» **Selection**:
Systems and methods may be useful when seeking to create a new song using a deceased person's singing voice. A particular vocalist may be deceased, retired, or unwilling or unable to sing or otherwise perform. Fans and other followers of the vocalist may desire new material from the artist or remakes of existing material. The present disclosure allows digital creation of new songs using a voice model for the vocalist such that the singing voice in the newly created song sufficiently resembles the singing voice of the vocalist. A typical listener would be unable to detect that the newly created song is a synthetic re-creation of the vocalist's voice, singing style, and vocal mannerisms.
The actual singing voice that is being recorded, analyzed, and converted into a voice model does not necessarily need to be that of a professional vocalist or well-known artist. A song or musical piece sung by any person can be analyzed and with voice model digitally stored as provided herein.
In an embodiment, the identity of a person who sung a particular song of interest to a user of the present disclosure need not be known. However, the person who sung the song may assert legal rights that the user of the present disclosure may need to respect.
Where appropriate, the system may compensate artists or their estates for usage of the artists' material. The artists may have copyright protection on some material. The present disclosure endeavors to respect legal rights and protection that persons or other legal entities may have on some material. In some cases, the system may secure permission from an artist, the artist's estate, and/or another entity before creating a voice model from the artist's material.

» **Record list**:

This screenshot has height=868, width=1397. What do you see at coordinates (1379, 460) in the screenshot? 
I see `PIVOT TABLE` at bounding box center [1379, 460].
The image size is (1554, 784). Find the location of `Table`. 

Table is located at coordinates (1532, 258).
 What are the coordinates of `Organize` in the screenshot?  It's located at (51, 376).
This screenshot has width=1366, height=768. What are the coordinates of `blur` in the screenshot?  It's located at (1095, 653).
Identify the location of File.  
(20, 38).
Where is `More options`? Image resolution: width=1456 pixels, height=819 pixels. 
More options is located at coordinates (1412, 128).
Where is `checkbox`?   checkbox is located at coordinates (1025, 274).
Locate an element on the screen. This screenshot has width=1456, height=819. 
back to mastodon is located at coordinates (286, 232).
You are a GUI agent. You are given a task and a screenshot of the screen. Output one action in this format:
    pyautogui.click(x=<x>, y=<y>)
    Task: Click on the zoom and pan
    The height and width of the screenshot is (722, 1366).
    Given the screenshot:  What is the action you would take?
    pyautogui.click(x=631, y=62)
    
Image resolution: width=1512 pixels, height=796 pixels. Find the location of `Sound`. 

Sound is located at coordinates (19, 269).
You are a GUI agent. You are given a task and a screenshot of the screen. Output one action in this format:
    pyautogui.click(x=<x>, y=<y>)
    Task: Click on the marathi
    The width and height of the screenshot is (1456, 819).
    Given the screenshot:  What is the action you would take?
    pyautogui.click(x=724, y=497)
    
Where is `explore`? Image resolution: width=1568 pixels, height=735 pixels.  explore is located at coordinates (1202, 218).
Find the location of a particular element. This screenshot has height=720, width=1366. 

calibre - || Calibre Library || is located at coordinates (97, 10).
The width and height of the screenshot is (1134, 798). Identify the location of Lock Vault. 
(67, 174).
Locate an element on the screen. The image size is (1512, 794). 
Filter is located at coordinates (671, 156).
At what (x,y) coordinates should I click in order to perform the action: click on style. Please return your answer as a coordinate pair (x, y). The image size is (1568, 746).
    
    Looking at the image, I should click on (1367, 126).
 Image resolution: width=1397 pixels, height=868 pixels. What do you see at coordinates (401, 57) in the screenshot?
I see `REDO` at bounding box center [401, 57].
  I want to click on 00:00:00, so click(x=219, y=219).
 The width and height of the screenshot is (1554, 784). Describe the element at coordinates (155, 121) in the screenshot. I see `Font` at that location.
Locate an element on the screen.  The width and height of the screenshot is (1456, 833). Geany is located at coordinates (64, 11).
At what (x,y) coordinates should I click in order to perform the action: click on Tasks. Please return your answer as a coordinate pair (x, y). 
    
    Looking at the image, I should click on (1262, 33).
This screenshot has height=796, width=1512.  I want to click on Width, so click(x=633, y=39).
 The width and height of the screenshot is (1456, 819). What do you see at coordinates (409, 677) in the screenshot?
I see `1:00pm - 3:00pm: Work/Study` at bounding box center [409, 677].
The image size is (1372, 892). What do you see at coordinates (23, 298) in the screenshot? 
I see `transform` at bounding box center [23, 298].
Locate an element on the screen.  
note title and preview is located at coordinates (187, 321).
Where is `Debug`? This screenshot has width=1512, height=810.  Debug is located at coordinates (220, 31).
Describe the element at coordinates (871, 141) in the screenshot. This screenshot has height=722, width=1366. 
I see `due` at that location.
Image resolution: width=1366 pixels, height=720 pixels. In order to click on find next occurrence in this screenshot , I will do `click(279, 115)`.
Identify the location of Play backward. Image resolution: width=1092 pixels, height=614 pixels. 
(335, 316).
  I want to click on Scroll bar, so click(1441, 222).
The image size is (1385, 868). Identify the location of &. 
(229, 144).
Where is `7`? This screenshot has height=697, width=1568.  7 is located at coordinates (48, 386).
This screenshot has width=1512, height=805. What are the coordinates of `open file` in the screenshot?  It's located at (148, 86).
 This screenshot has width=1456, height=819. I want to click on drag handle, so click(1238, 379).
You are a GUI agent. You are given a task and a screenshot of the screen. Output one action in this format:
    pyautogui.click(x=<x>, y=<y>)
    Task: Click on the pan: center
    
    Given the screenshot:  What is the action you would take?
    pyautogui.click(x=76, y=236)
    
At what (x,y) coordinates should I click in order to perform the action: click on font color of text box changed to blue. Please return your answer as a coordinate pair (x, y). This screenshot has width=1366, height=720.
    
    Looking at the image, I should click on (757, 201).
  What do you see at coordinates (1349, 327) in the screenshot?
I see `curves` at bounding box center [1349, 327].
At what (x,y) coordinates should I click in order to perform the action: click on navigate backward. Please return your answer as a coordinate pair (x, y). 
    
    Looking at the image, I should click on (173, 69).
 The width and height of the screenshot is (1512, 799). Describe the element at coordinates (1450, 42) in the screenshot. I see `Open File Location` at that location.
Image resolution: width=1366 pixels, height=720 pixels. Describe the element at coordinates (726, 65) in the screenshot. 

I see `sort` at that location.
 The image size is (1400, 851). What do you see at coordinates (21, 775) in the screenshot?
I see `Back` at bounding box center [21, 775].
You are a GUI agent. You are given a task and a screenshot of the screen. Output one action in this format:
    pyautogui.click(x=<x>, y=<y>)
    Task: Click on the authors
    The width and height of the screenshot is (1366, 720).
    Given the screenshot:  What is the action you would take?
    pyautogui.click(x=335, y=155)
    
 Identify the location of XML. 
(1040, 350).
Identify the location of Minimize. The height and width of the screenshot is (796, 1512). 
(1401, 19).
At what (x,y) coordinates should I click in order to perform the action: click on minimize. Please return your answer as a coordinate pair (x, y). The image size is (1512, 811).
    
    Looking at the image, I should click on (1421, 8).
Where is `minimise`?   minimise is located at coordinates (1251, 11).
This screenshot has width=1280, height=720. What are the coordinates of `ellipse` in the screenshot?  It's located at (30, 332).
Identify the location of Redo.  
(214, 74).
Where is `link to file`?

» **What to work on**:
1. From the passage on synthetic singing voices, extract the text between "Where appropriate, the" and "the artist's material.", inclusive.
2. Render this sentence from the passage on synthetic singing voices in Spanish: "The artists may have copyright protection on some material."
3. Proceed with the passage on synthetic singing voices, picking up after its final sentence.

» **Answers for the exercise**:
1.
Where appropriate, the system may compensate artists or their estates for usage of the artists' material. The artists may have copyright protection on some material. The present disclosure endeavors to respect legal rights and protection that persons or other legal entities may have on some material. In some cases, the system may secure permission from an artist, the artist's estate, and/or another entity before creating a voice model from the artist's material.

2. Los artistas pueden tener protección de derechos de autor sobre parte del material.

3.
Turning to the figure,
System 100 comprises a voice model creation server 102 and a voice model creation application 104, referred to respectively hereafter for brevity as the server 102 and the application. System 100 also comprises a voice model and identifier database, voice models 108a-c, and identifiers 110a-c.
The server 102 may be at least one physical computer situation at one or more geographic locations. The application 104 executes at least on the server and provides much of the functionality provided herein. The application 104 may comprise numerous software modules and applications.
The application 104 analyzes live or recorded performances and creates voice models therefrom. The application 104 analyzes the many attributes listed above. The application 104 also processes, normalizes, identifies, and stores the captured attributes as a voice model 108a and provides an identifier 110a to the voice model 108a allowing the voice model 108a to be located.
Voice models 108a-c and their respective identifiers 110a-c are stored in the voice model and identifier database 106. While quantity three each of voice models 108a-c and identifiers 110a-c are provided by the system 100, in embodiments more than or less than quantity three of these components are provided.
Once a voice of a vocalist singing is recorded, it is fed to an artificial intelligence (AI) trainer. The identifier 110a is created which lists the attributes of the singing voice of the vocalist. A digital audio file in MP3 or WAV format is created which contains meta data or tags for the identifier 110a, the vocalist's name, the creator of the file, the date the file was created, the name of the song if known, the musical genre, for example rock, jazz, hip hop, or country, an image of the vocalist and any applicable copyright notices. The meta data or tags embedded into the digital audio file may provide for tracking use and legal protection for ownership of the digital audio file and associated voice model 108a.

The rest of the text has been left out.